Member of the Wisconsin Senate from the 27th district
- In office January 3, 1927 – January 5, 1931
- Preceded by: George Staudenmayer
- Succeeded by: Fred W. Zantow

Member of the Wisconsin State Assembly from the Columbia County district
- In office January 3, 1921 – January 3, 1927
- Preceded by: W. R. Chipman
- Succeeded by: Edwin Myrwyn Rowlands
- In office January 4, 1915 – January 1, 1917
- Preceded by: K. A. Johnson
- Succeeded by: W. R. Chipman

Personal details
- Born: March 7, 1866 Arlington, Wisconsin, U.S.
- Died: August 29, 1950 (aged 84) Madison, Wisconsin, U.S.
- Party: Republican

= Robert Caldwell (Wisconsin politician) =

American politician

Robert Caldwell (March 7, 1866 - August 29, 1950) was an American farmer, businessman, and politician.

== Early life ==
Born in the town of Arlington, Columbia County, Wisconsin, Caldwell was a farmer in Lodi, Wisconsin.

== Career ==
Caldwell was the president of the Columbia Bank of Lodi and the Lodi Union Agricultural Society.
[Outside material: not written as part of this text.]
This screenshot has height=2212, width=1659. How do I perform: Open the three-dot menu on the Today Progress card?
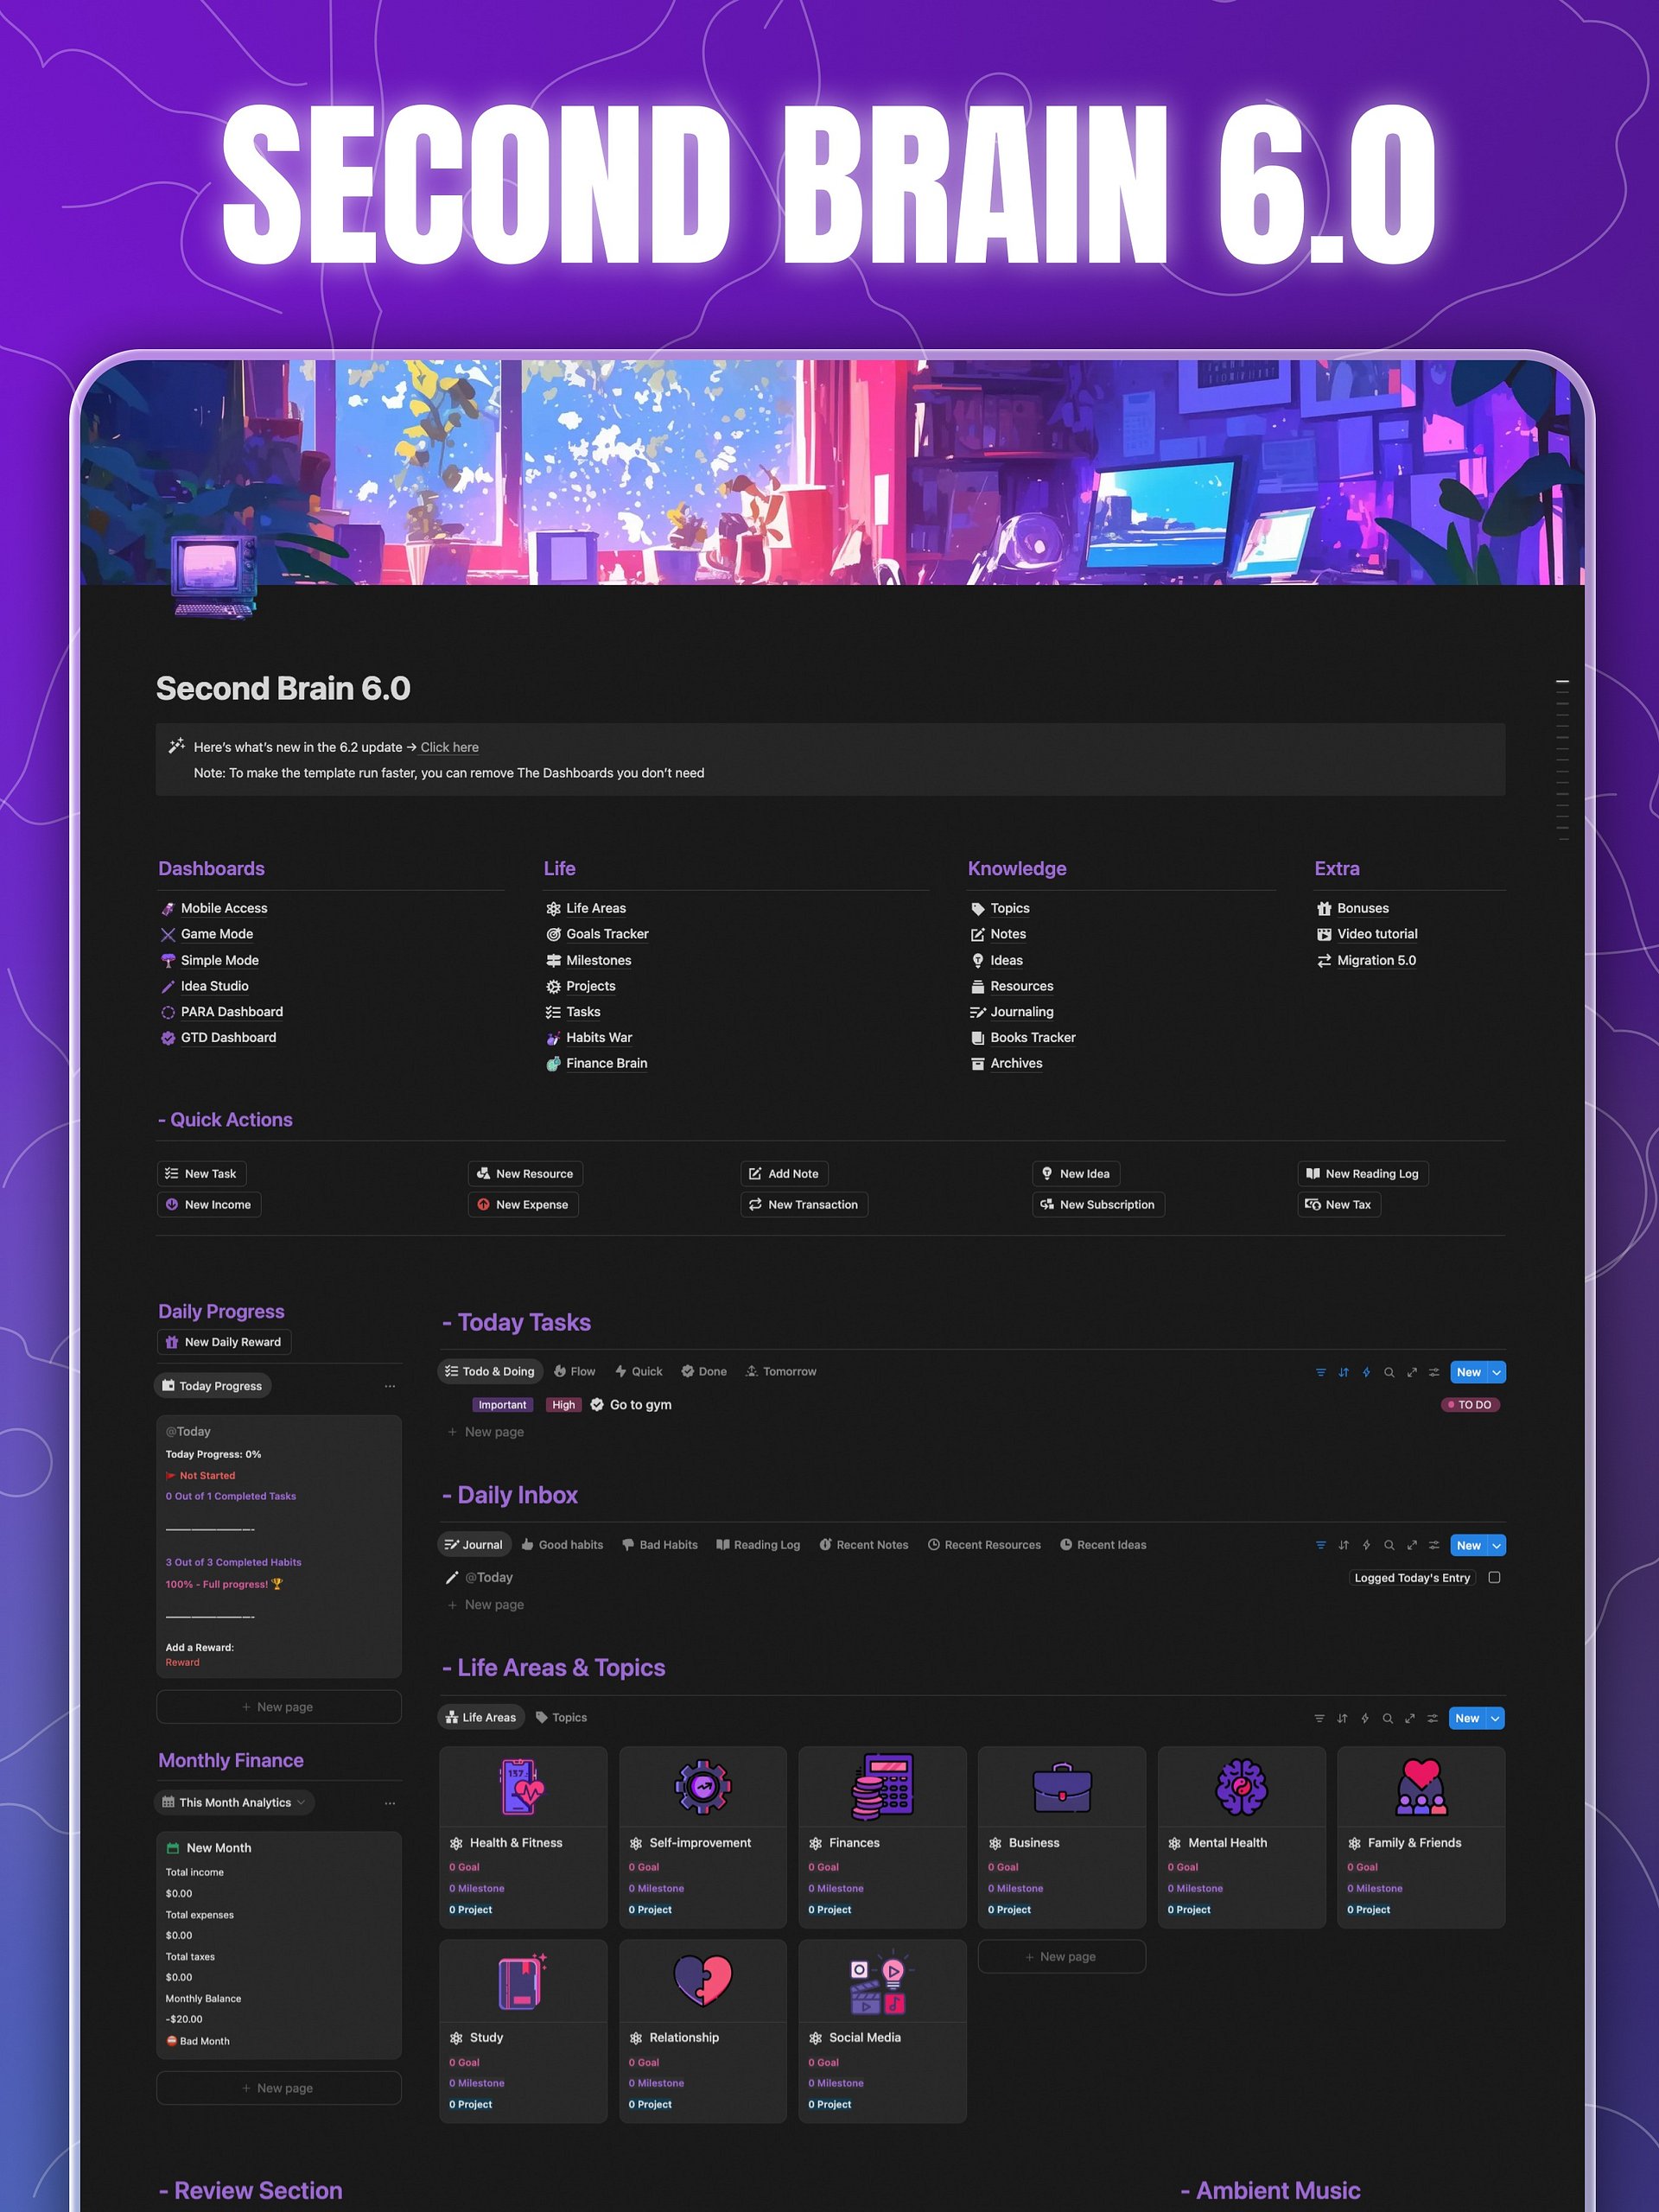(x=390, y=1385)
He served on the Lodi Board of Education, the Columbia County Board of Supervisors, and was the president of the village of Lodi. He served on the local draft board during World War I and World War II. Caldwell was active in the Republican and was a presidential elector in the 1928 United States presidential election. In 1915, 1921, 1923, and 1925, Caldwell served in the Wisconsin State Assembly. He then served in the Wisconsin Senate from 1927 to 1931.

== Personal life ==
In 1931, Caldwell and his wife moved to Madison, Wisconsin. Caldwell died in a hospital in Madison, Wisconsin, after an illness of few months.